Problem to work on
Would you repeat all of the records underneath, exactly as written?

Records shown
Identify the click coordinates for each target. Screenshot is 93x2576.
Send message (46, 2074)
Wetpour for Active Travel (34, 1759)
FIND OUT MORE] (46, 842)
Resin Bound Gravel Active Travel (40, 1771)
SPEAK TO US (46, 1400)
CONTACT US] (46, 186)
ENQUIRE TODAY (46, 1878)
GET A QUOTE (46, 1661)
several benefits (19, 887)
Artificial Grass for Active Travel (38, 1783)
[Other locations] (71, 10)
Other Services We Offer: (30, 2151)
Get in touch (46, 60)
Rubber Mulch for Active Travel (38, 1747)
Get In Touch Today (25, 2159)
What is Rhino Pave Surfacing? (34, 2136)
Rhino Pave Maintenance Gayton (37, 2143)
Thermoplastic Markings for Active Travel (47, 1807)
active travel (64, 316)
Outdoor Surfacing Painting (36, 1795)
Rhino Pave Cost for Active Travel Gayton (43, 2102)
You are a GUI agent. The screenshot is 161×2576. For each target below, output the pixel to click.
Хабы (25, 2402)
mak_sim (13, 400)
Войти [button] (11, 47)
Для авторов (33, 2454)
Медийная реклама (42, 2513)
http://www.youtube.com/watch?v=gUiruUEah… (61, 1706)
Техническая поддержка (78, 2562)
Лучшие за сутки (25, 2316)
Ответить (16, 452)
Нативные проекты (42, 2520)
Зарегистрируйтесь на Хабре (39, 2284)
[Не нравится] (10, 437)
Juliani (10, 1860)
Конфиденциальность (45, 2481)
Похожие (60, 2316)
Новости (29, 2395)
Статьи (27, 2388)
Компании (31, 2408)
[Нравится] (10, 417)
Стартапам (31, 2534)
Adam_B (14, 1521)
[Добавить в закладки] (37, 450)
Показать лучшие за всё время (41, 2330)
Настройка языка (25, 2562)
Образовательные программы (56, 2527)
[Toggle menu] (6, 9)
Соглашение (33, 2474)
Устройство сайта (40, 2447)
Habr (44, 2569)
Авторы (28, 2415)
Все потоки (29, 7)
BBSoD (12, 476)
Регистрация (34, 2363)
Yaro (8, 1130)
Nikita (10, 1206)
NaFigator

Answer section
Identify the click coordinates for each target. Screenshot is 93x2576.
Send message (46, 2074)
Wetpour for Active Travel (34, 1759)
FIND OUT MORE] (46, 842)
Resin Bound Gravel Active Travel (40, 1771)
SPEAK TO US (46, 1400)
CONTACT US] (46, 186)
ENQUIRE TODAY (46, 1878)
GET A QUOTE (46, 1661)
several benefits (19, 887)
Artificial Grass for Active Travel (38, 1783)
[Other locations] (71, 10)
Other Services We Offer: (30, 2151)
Get in touch (46, 60)
Rubber Mulch for Active Travel (38, 1747)
Get In Touch Today (25, 2159)
What is Rhino Pave Surfacing? (34, 2136)
Rhino Pave Maintenance Gayton (37, 2143)
Thermoplastic Markings for Active Travel (47, 1807)
active travel (64, 316)
Outdoor Surfacing Painting (36, 1795)
Rhino Pave Cost for Active Travel Gayton (43, 2102)
You are a GUI agent. The screenshot is 161×2576. For each target below, output the pixel to click.
Хабы (25, 2402)
mak_sim (13, 400)
Войти [button] (11, 47)
Для авторов (33, 2454)
Медийная реклама (42, 2513)
http://www.youtube.com/watch?v=gUiruUEah… (61, 1706)
Техническая поддержка (78, 2562)
Лучшие за сутки (25, 2316)
Ответить (16, 452)
Нативные проекты (42, 2520)
Зарегистрируйтесь на Хабре (39, 2284)
[Не нравится] (10, 437)
Juliani (10, 1860)
Конфиденциальность (45, 2481)
Похожие (60, 2316)
Новости (29, 2395)
Статьи (27, 2388)
Компании (31, 2408)
[Нравится] (10, 417)
Стартапам (31, 2534)
Adam_B (14, 1521)
[Добавить в закладки] (37, 450)
Показать лучшие за всё время (41, 2330)
Настройка языка (25, 2562)
Образовательные программы (56, 2527)
[Toggle menu] (6, 9)
Соглашение (33, 2474)
Устройство сайта (40, 2447)
Habr (44, 2569)
Авторы (28, 2415)
Все потоки (29, 7)
BBSoD (12, 476)
Регистрация (34, 2363)
Yaro (8, 1130)
Nikita (10, 1206)
NaFigator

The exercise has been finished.